### EXCERPTED DATA
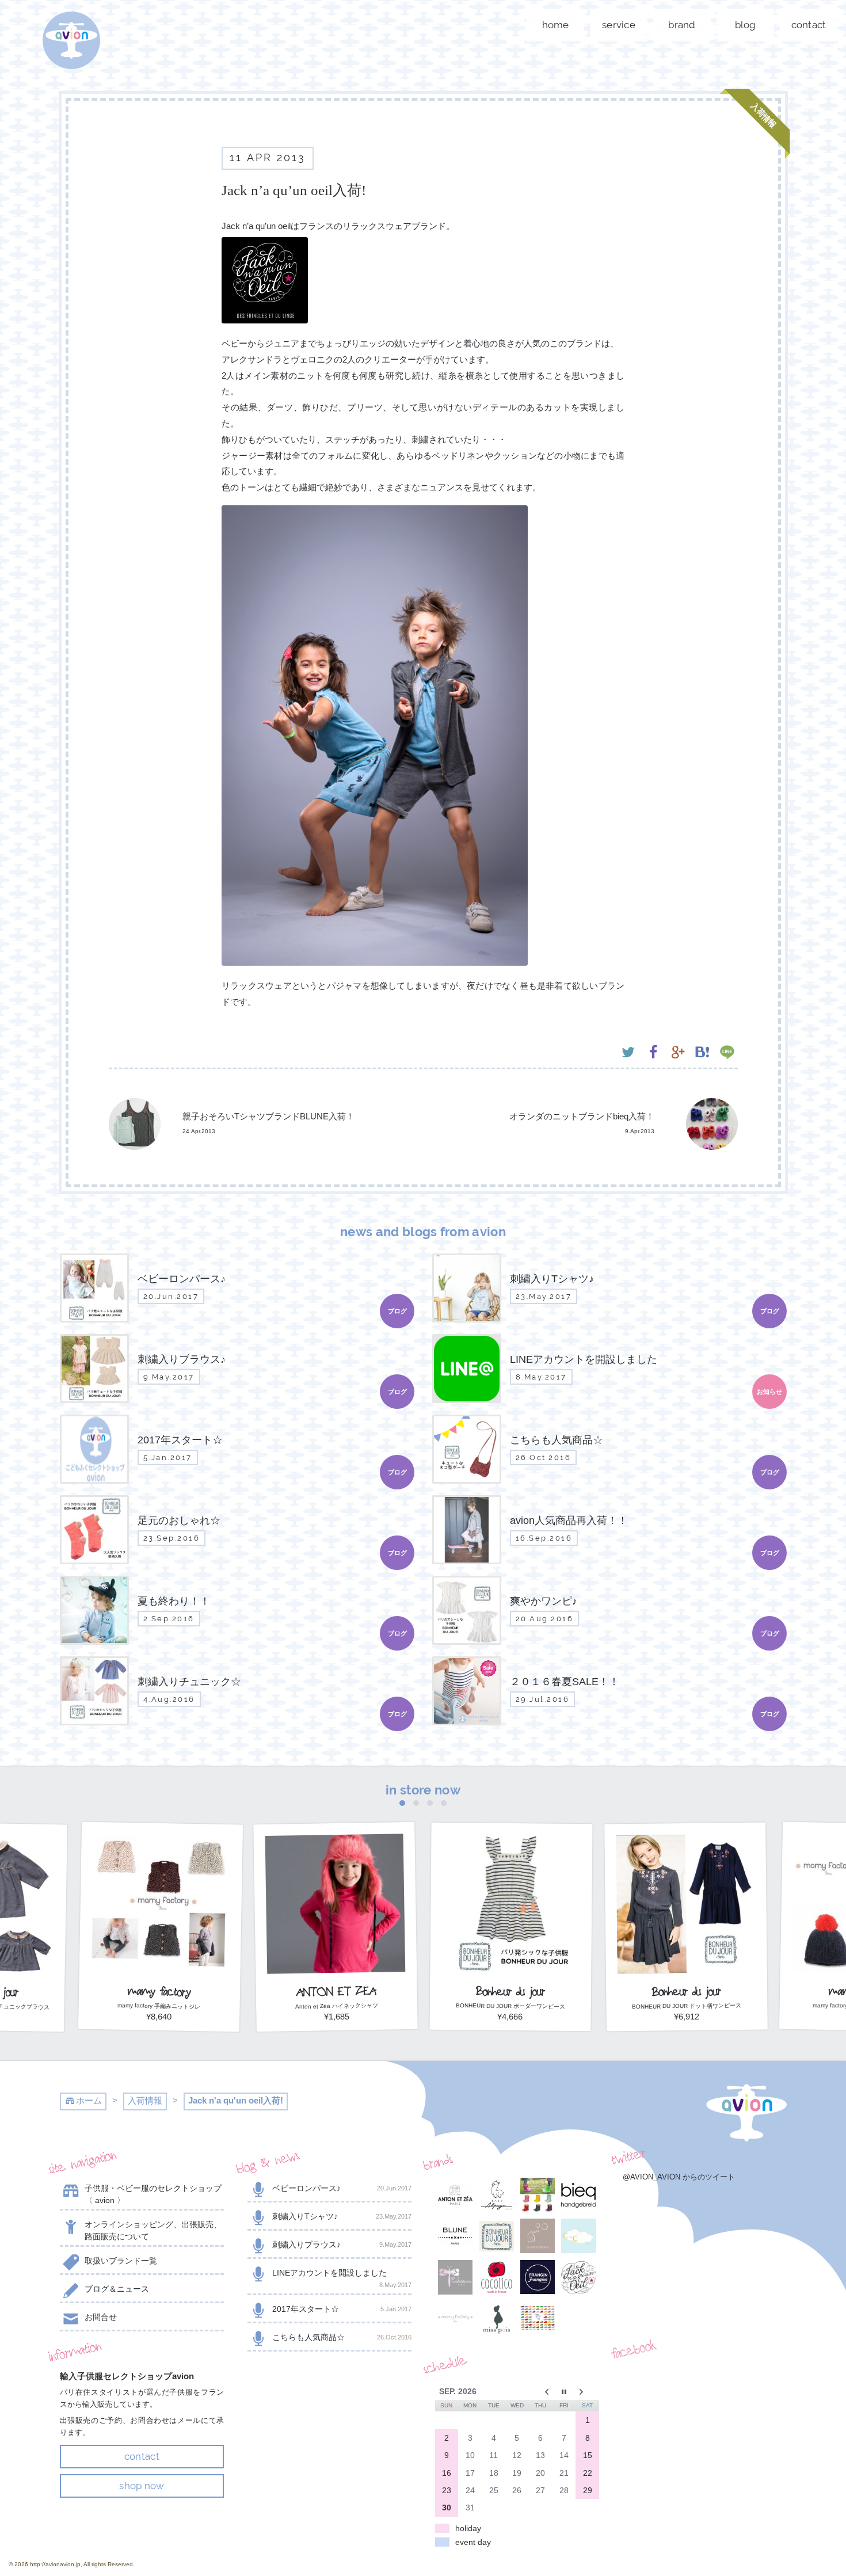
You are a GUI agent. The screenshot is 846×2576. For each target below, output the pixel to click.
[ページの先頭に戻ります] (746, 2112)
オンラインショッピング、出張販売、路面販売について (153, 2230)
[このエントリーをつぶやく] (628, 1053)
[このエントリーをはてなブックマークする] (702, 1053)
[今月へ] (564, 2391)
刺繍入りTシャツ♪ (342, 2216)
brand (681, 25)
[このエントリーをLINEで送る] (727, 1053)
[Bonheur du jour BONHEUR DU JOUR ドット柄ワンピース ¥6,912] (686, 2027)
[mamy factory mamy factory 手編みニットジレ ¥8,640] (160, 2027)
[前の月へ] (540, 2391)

* * *

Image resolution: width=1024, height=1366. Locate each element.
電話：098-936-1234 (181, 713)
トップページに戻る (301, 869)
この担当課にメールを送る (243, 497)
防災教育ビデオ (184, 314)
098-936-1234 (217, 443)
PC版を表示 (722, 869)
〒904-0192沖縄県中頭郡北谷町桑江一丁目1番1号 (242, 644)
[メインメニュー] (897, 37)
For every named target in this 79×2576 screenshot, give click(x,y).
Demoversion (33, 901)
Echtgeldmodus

### WHAT THE EXERCISE ASKS
Reproduce word for word the material above, beginning with the line that contains "You are a GUI" and ending with the line that contains "[前の月へ] (540, 2391)".

### OUTPUT
You are a GUI agent. The screenshot is 846×2576. For each target below, output the pixel to click.
[ページの先頭に戻ります] (746, 2112)
オンラインショッピング、出張販売、路面販売について (153, 2230)
[このエントリーをつぶやく] (628, 1053)
[このエントリーをはてなブックマークする] (702, 1053)
[今月へ] (564, 2391)
刺繍入りTシャツ♪ (342, 2216)
brand (681, 25)
[このエントリーをLINEで送る] (727, 1053)
[Bonheur du jour BONHEUR DU JOUR ドット柄ワンピース ¥6,912] (686, 2027)
[mamy factory mamy factory 手編みニットジレ ¥8,640] (160, 2027)
[前の月へ] (540, 2391)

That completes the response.